◆ INFORMATION
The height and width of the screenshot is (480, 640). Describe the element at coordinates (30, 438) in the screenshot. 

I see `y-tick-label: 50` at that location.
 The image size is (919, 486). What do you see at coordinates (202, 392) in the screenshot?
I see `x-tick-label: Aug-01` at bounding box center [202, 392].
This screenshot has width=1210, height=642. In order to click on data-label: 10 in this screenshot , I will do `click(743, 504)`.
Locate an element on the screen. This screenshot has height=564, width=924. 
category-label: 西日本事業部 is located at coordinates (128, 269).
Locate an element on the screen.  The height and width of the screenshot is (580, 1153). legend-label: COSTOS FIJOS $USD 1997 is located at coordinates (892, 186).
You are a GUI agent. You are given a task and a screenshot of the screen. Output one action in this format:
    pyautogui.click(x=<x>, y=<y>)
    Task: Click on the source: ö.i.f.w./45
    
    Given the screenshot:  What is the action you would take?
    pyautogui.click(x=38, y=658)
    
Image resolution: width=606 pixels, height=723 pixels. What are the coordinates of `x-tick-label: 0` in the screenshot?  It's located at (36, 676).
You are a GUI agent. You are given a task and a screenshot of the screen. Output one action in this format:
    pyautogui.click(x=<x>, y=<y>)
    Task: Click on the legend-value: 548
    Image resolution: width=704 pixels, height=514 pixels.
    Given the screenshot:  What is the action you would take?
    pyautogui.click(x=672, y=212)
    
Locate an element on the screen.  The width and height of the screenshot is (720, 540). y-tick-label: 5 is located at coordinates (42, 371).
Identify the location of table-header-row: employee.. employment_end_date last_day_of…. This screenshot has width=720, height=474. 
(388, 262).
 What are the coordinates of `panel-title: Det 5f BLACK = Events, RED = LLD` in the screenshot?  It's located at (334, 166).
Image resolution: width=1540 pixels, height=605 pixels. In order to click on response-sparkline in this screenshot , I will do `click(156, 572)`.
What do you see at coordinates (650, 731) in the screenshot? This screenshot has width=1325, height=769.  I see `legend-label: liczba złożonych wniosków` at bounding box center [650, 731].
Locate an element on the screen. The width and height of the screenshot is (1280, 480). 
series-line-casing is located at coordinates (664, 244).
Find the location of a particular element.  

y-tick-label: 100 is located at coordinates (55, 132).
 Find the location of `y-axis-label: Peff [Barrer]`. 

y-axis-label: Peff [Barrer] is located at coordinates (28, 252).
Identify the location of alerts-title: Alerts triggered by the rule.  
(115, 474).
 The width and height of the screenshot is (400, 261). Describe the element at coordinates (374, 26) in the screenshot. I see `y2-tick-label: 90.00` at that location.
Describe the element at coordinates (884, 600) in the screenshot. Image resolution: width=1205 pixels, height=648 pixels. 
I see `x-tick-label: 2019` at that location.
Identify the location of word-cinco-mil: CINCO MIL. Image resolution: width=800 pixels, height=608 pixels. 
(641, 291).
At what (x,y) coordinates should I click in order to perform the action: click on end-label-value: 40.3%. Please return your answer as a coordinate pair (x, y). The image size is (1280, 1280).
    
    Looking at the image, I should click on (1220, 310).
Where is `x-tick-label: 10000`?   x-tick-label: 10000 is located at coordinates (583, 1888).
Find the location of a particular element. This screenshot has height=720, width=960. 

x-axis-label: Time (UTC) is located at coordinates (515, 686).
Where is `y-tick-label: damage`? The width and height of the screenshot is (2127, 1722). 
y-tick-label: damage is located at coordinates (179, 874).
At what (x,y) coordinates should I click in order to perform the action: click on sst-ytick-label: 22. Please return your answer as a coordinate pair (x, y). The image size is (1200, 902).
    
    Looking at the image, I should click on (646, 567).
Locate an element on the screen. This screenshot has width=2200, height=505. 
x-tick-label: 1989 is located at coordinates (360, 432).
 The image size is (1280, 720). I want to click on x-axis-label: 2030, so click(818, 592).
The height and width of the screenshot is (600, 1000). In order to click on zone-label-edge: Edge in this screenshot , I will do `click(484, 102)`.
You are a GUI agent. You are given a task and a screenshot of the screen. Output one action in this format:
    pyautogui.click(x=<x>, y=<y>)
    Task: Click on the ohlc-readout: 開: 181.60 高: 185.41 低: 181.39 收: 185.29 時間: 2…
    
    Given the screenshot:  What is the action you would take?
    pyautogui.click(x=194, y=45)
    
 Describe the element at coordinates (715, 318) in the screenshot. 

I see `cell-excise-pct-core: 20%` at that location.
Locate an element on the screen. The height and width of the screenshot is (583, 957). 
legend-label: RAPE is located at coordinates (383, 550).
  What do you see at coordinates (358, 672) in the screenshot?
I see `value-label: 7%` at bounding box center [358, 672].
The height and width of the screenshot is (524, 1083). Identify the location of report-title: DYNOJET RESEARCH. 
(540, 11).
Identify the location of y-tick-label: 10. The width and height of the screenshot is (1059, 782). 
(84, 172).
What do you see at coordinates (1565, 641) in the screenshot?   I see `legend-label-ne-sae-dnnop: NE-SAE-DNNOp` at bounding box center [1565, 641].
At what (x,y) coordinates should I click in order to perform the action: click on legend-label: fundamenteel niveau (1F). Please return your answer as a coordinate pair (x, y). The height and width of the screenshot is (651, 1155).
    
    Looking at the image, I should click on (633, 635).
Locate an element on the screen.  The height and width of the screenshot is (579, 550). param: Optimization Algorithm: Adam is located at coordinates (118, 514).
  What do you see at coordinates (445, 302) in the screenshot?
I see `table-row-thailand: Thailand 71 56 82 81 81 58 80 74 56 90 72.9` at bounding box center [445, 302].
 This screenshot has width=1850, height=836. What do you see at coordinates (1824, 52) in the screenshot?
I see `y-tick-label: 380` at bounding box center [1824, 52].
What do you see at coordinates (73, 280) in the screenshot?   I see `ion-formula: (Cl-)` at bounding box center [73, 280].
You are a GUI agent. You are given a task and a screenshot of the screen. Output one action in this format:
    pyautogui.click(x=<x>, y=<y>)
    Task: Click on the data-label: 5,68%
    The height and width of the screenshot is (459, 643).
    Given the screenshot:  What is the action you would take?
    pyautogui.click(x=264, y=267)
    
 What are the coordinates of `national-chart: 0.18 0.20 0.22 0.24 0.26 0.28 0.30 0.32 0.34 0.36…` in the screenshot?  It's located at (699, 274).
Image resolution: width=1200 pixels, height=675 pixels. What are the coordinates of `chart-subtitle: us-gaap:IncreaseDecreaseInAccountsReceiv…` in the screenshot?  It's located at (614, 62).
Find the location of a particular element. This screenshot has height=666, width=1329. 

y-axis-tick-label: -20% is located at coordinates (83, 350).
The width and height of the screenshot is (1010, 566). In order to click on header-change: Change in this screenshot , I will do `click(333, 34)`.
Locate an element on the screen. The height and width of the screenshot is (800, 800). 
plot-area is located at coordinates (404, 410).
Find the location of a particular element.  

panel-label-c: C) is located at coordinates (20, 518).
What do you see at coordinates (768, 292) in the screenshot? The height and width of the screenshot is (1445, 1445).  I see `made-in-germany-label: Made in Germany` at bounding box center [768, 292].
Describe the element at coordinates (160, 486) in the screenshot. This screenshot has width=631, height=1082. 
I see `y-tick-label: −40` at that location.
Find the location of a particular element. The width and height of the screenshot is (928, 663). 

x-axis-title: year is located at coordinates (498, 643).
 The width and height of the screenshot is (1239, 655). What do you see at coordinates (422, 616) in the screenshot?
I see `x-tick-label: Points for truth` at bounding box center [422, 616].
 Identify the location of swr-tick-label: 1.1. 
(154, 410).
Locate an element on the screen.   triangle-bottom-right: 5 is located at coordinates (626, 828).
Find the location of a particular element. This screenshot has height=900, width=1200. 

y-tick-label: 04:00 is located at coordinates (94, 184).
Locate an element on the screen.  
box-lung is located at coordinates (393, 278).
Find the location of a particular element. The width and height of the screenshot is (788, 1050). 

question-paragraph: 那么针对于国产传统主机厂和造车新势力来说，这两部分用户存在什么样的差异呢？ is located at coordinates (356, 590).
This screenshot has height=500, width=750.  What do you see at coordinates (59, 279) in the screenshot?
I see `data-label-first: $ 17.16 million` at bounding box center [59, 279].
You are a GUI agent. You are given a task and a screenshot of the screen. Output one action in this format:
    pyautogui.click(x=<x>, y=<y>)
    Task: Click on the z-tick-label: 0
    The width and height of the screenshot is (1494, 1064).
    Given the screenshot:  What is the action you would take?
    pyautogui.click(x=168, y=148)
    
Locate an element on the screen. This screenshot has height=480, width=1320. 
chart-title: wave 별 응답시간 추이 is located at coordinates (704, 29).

◆ AIM OF THE EXERCISE
Print the lines of the items above verbatim, starting at the line containing "has height=666, width=1329." and ending at the line containing "y-axis-tick-label: -20% is", with both of those lines included.

◆ ANSWER SPACE
Find the location of a particular element. This screenshot has height=666, width=1329. 

y-axis-tick-label: -20% is located at coordinates (83, 350).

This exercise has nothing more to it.